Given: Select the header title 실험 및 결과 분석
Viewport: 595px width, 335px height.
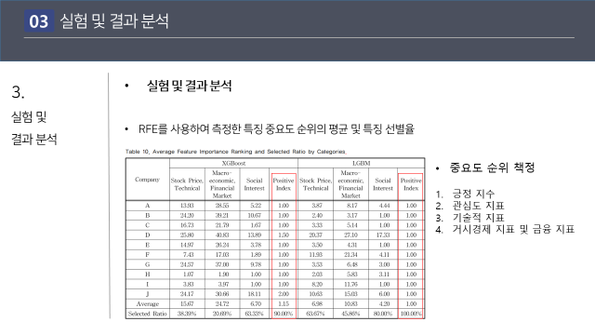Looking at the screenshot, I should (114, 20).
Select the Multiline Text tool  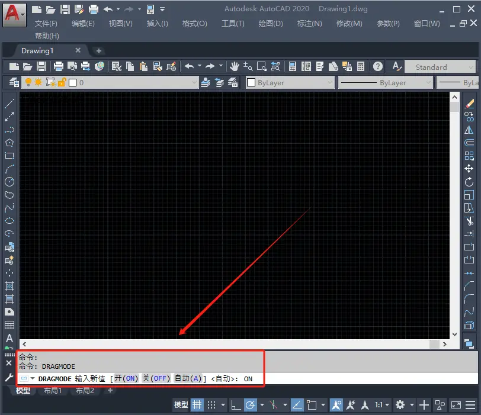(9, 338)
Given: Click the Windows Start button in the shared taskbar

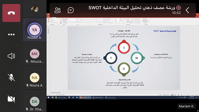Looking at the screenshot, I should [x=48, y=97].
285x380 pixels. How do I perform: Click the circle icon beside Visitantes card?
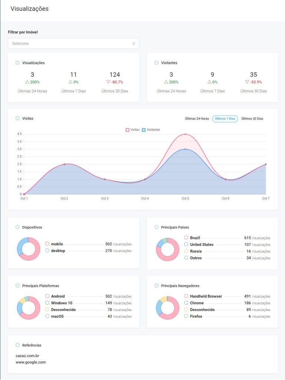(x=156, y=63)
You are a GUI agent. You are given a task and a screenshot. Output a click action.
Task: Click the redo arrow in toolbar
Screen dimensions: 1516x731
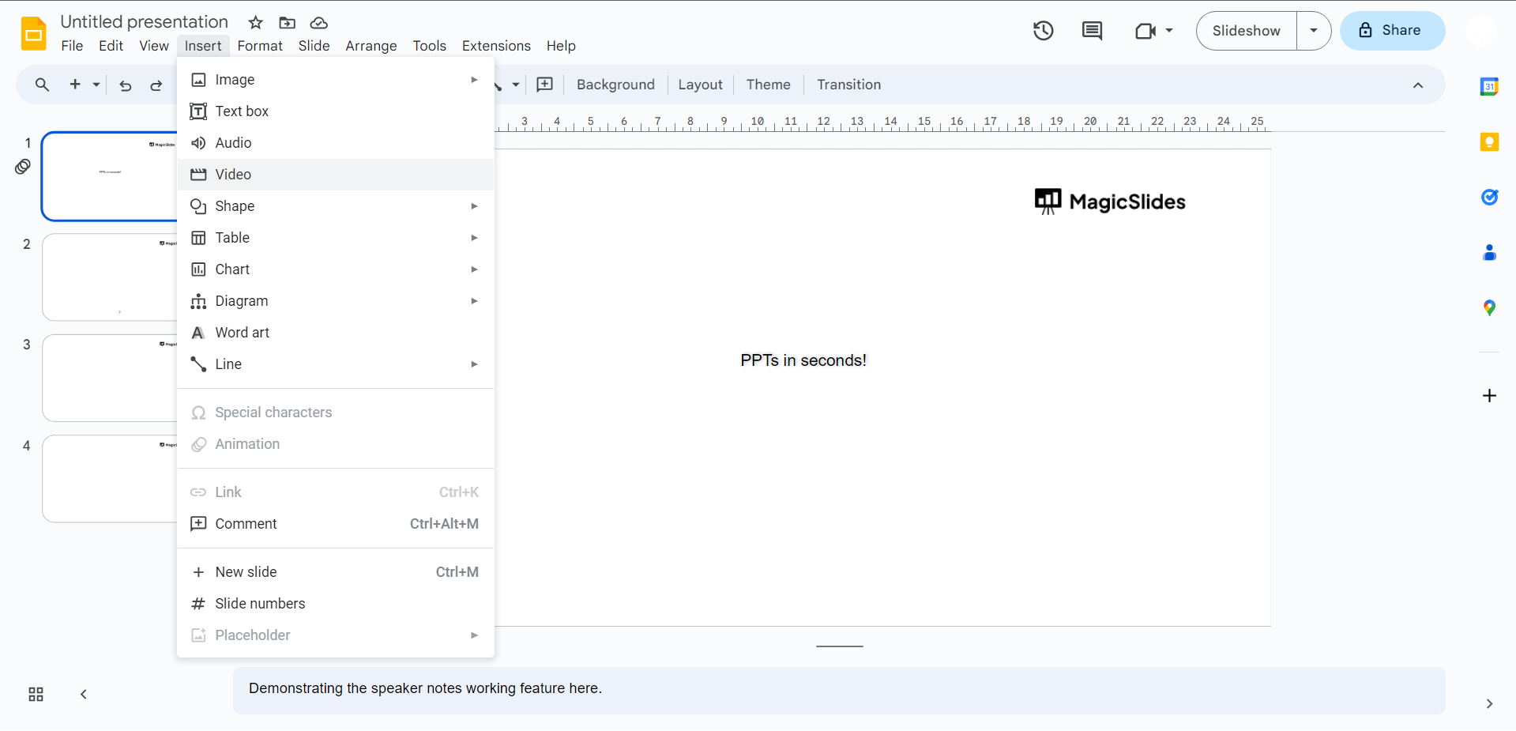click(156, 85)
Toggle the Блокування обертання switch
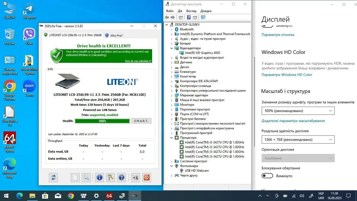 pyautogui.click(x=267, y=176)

* _What to do_: Nothing but the lines from the line with "Task: Click the redo arrow in toolbar" through the end of the listing should appear in the answer, each duplicated exactly, without pictures.

* _Result for this exercise_:
Task: Click the redo arrow in toolbar
Screen dimensions: 1516x731
click(156, 85)
Toggle the Блокування обертання switch
 pyautogui.click(x=267, y=176)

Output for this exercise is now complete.